Review by Frank Plowright
Marvel’s 1999 announcement that they intended to launch a new line in which Spider-Man was rebooted from the beginning was largely greeted with a world-weary cynicism by fans. The 1990s had hardly been Marvel’s glory decade, and the announced creative team was hardly a selling point. Brian Michael Bendis was only known as the writer of a few crime comics, Mark Bagley was never a fan favourite artist, and co-plotter Bill Jemas was a marketing executive. Power and Responsibility proves there are occasions when the fans are way off beam, and Marvel know what they’re doing. Almost the only wrong note is that much of the plot reworks a story created by Stan Lee and Steve Ditko, yet there’s not so much as a sniff of a credit upfront, although the opening chapter acknowledges the contribution.
What fans didn’t know was that Bendis would become the superhero writer at Marvel for twenty years, redefining the form and characters, and they didn’t give enough credit for Bagley being the Sal Buscema of his generation. His pages don’t have individual flash or style, but there’s total clarity to the storytelling, the important cast members are easily recognised, and his Spider-Man action hits the spot. Add that to Bendis providing the authentic voice of late 1990s teenagers and the thrill of seeing Spider-Man’s enemies re-emerge one by one, never mind Spider-Man himself without as much baggage, and Power and Responsibility remains one thrilling read.
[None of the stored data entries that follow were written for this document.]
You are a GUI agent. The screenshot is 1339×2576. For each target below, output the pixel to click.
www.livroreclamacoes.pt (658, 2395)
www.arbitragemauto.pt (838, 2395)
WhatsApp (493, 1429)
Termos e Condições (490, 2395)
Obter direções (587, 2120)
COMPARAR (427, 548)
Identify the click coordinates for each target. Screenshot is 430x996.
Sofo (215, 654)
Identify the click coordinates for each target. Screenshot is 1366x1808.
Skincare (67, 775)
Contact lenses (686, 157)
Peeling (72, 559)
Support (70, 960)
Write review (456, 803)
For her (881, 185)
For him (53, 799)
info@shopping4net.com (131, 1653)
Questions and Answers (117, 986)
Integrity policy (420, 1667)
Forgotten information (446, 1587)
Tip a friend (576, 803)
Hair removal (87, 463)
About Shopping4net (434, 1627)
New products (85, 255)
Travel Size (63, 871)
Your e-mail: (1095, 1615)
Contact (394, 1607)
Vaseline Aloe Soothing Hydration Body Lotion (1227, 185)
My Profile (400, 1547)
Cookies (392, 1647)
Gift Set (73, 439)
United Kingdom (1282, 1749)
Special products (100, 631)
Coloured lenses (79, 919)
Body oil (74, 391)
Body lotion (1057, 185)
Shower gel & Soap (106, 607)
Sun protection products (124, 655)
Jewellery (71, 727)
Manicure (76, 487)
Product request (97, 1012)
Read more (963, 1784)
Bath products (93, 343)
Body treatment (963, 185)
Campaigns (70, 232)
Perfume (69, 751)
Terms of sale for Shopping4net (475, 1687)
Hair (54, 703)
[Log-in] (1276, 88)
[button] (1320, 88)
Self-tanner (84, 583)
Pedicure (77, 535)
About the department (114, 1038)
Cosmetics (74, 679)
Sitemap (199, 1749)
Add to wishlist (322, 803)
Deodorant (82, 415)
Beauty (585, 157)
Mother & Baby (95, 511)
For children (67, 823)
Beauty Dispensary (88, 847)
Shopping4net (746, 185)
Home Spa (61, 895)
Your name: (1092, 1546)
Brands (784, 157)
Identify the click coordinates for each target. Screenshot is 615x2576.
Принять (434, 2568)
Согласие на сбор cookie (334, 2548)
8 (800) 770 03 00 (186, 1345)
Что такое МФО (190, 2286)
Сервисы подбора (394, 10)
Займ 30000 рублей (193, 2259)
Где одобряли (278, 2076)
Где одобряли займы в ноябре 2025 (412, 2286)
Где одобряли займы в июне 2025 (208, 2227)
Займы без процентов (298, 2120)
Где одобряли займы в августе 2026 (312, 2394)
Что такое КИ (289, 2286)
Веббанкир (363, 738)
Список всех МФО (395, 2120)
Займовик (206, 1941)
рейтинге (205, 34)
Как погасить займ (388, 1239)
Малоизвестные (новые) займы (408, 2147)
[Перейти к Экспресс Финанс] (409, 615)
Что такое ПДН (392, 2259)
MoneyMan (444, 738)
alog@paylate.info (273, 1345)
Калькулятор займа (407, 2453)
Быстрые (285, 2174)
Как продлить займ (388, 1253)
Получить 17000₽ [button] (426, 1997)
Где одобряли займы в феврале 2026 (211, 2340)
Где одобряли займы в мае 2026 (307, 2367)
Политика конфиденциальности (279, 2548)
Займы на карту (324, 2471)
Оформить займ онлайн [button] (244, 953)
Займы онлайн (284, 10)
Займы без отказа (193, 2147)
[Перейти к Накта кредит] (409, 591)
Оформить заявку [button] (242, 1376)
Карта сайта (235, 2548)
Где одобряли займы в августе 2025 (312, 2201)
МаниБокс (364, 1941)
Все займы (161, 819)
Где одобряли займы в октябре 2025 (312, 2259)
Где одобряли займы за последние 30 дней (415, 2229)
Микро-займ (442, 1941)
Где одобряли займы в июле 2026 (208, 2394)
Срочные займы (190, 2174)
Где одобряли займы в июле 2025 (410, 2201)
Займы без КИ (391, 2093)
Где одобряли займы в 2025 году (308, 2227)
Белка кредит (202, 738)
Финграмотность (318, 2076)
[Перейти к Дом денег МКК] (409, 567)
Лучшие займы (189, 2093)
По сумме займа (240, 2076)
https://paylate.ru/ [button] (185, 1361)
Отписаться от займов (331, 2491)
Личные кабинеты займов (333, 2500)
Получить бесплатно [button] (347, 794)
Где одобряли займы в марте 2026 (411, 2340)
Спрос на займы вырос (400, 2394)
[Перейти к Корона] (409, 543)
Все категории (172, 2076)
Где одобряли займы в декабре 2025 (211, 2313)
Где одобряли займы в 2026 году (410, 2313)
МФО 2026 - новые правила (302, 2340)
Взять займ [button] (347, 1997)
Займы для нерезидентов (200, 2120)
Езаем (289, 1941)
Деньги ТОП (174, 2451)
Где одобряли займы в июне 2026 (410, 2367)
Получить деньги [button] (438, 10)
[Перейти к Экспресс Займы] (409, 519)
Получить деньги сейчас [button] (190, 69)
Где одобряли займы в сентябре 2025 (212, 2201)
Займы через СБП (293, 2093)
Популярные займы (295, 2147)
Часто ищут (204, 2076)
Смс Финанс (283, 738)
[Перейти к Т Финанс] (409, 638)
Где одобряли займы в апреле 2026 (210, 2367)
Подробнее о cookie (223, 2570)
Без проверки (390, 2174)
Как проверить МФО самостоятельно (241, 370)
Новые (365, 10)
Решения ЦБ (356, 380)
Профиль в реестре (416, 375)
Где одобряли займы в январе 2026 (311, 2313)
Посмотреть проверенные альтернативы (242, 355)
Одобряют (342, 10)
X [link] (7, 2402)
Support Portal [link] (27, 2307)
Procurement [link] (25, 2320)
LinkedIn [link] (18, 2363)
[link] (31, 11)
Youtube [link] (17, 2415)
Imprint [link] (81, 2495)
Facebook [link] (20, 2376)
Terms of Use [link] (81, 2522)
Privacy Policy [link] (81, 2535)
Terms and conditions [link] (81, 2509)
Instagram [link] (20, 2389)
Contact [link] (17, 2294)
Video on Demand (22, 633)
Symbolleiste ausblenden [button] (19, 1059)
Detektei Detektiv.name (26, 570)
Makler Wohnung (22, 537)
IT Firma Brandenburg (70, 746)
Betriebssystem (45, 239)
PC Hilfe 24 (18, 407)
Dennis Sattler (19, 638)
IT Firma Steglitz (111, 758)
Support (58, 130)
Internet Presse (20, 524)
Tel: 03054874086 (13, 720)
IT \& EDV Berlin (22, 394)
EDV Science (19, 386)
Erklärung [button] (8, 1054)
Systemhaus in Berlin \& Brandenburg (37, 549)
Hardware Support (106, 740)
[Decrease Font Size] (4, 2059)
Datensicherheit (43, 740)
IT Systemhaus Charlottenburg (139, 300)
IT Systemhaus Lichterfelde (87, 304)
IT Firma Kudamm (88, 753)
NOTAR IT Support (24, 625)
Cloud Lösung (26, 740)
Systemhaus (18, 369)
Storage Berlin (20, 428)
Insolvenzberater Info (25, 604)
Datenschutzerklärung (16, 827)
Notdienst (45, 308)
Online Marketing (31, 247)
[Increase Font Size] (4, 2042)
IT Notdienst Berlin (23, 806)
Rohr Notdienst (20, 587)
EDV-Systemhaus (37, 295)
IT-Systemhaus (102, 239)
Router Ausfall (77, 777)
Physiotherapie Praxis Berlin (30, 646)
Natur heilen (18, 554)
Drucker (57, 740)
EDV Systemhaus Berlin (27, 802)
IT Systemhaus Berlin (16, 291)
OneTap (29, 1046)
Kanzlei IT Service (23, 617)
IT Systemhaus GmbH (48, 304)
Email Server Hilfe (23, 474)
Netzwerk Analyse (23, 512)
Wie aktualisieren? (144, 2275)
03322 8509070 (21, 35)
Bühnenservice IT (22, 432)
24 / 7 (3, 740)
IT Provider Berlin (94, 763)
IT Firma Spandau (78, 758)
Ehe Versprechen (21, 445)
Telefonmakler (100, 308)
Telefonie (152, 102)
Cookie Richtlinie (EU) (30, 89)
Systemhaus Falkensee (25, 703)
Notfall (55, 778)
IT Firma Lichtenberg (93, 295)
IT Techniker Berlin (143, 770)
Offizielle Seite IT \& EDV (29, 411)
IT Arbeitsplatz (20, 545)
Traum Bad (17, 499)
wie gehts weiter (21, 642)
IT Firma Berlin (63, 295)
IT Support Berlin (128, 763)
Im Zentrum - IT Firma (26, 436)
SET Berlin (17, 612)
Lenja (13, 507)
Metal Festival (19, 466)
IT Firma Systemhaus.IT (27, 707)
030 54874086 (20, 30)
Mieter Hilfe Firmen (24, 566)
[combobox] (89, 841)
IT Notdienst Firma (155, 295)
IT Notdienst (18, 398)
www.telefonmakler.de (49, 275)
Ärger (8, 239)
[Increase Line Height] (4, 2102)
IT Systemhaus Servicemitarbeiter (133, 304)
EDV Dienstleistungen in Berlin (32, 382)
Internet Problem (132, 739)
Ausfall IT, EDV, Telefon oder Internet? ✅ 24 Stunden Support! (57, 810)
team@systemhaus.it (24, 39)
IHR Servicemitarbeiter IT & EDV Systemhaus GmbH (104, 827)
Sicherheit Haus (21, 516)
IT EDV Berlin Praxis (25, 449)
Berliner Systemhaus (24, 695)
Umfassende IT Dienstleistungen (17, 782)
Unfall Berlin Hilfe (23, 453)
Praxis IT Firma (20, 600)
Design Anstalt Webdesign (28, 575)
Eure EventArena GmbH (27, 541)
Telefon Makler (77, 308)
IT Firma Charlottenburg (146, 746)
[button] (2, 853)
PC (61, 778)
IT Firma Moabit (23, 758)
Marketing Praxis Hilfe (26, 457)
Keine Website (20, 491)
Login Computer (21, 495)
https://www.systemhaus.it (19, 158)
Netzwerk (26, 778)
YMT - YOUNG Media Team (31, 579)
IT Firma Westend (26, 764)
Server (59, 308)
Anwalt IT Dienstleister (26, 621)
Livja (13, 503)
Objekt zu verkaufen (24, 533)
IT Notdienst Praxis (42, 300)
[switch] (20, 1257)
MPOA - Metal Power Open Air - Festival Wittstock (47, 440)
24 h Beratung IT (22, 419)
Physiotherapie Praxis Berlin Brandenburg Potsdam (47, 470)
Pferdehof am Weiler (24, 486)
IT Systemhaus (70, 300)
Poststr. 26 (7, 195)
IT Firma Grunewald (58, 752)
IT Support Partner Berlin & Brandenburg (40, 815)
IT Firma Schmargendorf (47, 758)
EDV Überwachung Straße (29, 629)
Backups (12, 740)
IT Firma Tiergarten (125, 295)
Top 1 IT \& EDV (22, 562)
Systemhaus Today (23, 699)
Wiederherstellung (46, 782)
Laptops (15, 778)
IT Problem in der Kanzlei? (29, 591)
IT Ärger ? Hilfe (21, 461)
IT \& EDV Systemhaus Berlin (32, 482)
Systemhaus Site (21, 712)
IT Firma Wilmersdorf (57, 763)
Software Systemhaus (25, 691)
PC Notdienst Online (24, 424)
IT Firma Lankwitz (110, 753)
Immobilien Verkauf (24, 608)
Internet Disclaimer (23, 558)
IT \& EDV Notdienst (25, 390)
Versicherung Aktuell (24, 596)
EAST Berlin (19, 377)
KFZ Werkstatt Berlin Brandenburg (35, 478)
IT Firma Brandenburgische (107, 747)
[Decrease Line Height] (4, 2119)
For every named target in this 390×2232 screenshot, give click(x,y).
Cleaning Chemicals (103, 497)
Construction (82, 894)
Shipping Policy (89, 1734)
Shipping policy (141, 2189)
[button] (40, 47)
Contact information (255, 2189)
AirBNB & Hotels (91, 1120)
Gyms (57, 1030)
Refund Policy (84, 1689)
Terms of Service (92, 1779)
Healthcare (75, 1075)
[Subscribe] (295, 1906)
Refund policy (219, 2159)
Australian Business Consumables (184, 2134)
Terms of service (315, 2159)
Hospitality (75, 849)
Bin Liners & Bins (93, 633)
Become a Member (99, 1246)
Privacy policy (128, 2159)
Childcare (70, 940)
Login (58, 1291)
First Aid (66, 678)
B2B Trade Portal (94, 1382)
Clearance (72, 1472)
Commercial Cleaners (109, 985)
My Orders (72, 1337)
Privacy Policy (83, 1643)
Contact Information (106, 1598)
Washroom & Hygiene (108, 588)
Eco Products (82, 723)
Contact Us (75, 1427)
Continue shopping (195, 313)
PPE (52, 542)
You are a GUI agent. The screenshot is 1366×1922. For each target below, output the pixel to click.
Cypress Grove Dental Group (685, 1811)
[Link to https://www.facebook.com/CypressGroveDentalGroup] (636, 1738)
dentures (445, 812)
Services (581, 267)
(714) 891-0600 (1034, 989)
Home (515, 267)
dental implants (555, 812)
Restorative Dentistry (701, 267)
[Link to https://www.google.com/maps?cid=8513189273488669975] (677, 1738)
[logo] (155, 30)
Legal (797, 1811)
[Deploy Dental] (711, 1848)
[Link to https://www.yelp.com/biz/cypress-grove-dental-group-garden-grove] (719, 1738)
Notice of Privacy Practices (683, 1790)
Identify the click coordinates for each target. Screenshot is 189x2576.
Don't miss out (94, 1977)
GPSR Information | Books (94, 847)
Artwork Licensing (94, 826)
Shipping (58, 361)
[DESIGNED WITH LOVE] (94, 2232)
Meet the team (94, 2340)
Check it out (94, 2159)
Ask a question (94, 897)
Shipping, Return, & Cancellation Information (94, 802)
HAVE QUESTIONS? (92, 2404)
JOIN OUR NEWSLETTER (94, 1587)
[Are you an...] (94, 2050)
Over this establishing volume Jemas and Bendis don’t stray far from the template of Peter Parker as a geeky high school kid bitten by a radioactive spider. He lives with his elderly Aunt May, but don’t become too fond of his Uncle Ben. The changes made are minor, and logical considering what’s to follow. It’s now in Norman Osborn’s laboratories that Peter Parker is bitten by a spider, while Harry Osborn and Mary-Jane Watson form part of the school supporting cast from the beginning, and new character Kong, introduced as Flash Thompson’s bullying mate, proves surprising. Otherwise what was essentially covered in fourteen pages by Lee and Ditko in 1961 is stretched over five chapters, but this isn’t decompression for the sake of it. Peter’s life is more thoroughly explored, as are his reactions and surprise as he gradually discovers what he’s now capable of. Osborn Senior is a constant malign and scheming background presence, and provides Power and Responsibility’s only supervillain in the final chapter, with J. Jonah Jameson and the Daily Bugle introduced a chapter beforehand.
Some aspects have dated, always a possibility when a project is designed to be modern and outlives its era. It impacts more on Bagley, as the visuals are the first casualty due to fashions, but Art Thibert’s inking of Bagley’s pencils does them no favours, squaring off faces and adding strange lines. Bendis is still feeling his way as a writer, and at times the dialogue runs away with him, while it’s surprising for comics produced in 1999 that so little concession is made to a more integrated society, but otherwise this still reads very well. Subsequent volumes continue to introduce villains created by Lee and Ditko, but starting with Learning Curve, they take a more individual path.
Power and Responsibility is combined with Learning Curve in hardcover as Ultimate Spider-Man Vol. 1, and in paperback as Ultimate Spider-Man Ultimate Collection Vol. 1. It’s also available in numerous editions from hardbound to child-friendly. It also picked up the 2002 Eagle Award for Best New Title.